* EXCERPT TO READ *
“Soup,” Jane Grigson tells us, “is a primitive dish…, at least as old as the making of metal pots.” (English Food 1) The word itself derives from ‘sop,’ which meant “bread dipped or soaked in water or wine before being eaten or cooked.” (Boyd 113) Pottage, however, an earlier English term for soup that left common usage only in the eighteenth century, literally means “something made in a pot.” (White 22)
Soup by any name is ideal in the winter months when our bodies are chilled, our houses dry and our dispositions fragile. It is comfort food in any cuisine.
George Orwell is unequivocal on the subject. “British soups are seldom good, and there is hardly a single one that is peculiar to the British Isles.” (Orwell 2) He adds that therefore “we can leave both soups and hors d’oeuvres out of account. Most British people are inclined to despise both…. ” (Orwell 2)
Mrs. Grigson concurs with Orwell on the subject of quantity but demurs on quality: “The best English soups are unrivalled, but one might wish there were more of them.” (English Food 1) Nonetheless she includes some thirty soup recipes in English Food and adds another dozen and a half in The Observer Guide to British Cookery. Only a handful of these soups have roots in either the Raj or in British nations other than England itself, so that distinction cannot explain her characterization of the English soup tradition as limited. Nor does she include a number of historically significant soups like turtle or staples like lobscouse, the soupy stew that gives Liverpudlians their nickname of scouser. Elisabeth Ayrton also outlines fifty different recipes In The Cookery of England alone (there is, of course, some overlap with Mrs. Grigson, but by no means congruity).
Some just can’t get enough soup
With the exception of a few misguided concoctions like pickle soup from Elizabeth David, who anyway is no devotee of British cuisine and tends to the inauthentic when she does address the subject, our experience of British soups has been uniformly congenial.
We therefore find the statements of both Orwell and to a lesser extent Mrs. Grigson puzzling. Orwell can be dismissed out of hand. As Mrs. Grigson explains in English Food, “[s]oup, or pottage as it was called, was eaten by everyone in the earlier centuries of our history.” (English Food 1) “Soup has always been important in England” according to Mrs. Ayrton, who cites an 1852 text to demonstrate “how seriously soup, and above all turtle soup, was taken by the English gourmet.” (Ayrton 311, 312) For the middling classes, and particularly for travelers dining at inns during the eighteenth and nineteenth centuries, “[s]oup was the proper beginning of all English dinners.” (Ayrton 313)
Farther down the social scale and back further in time, from the eleventh and into the eighteenth century, “the daily main meal for the ordinary working man consisted of a simple pottage or broth, eaten with bread.” (Boyd 127) As Andrew Boorde, the great sixteenth century traveler, observed: “Pottage is not so much used in Christendom as it is used in England.” (English Food 2) These staple dishes relied heavily on vegetables and “the imaginative use of cultivated herbs.” (Boyd 127) Sometimes, however, especially in more prosperous households, pottages included a whole game bird for each diner, a grouse or partridge, or a bigger bird or chunk of meat for the several diners to apportion at table. (Ayrton 312)

* DATA EXCERPT *
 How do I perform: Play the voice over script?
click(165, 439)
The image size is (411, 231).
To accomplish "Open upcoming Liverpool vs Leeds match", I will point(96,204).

* PROBLEM TO SOLVE *
Translate this sentence from the essay on British soups into Spanish: "Soup by any name is ideal in the winter months when our bodies are chilled, our houses dry and our dispositions fragile." The listing is separate material with no connection to the essay on British soups.

* COMPLETED TASK *
La sopa, se llame como se llame, es ideal en los meses de invierno, cuando nuestros cuerpos están helados, nuestras casas secas y nuestros ánimos frágiles.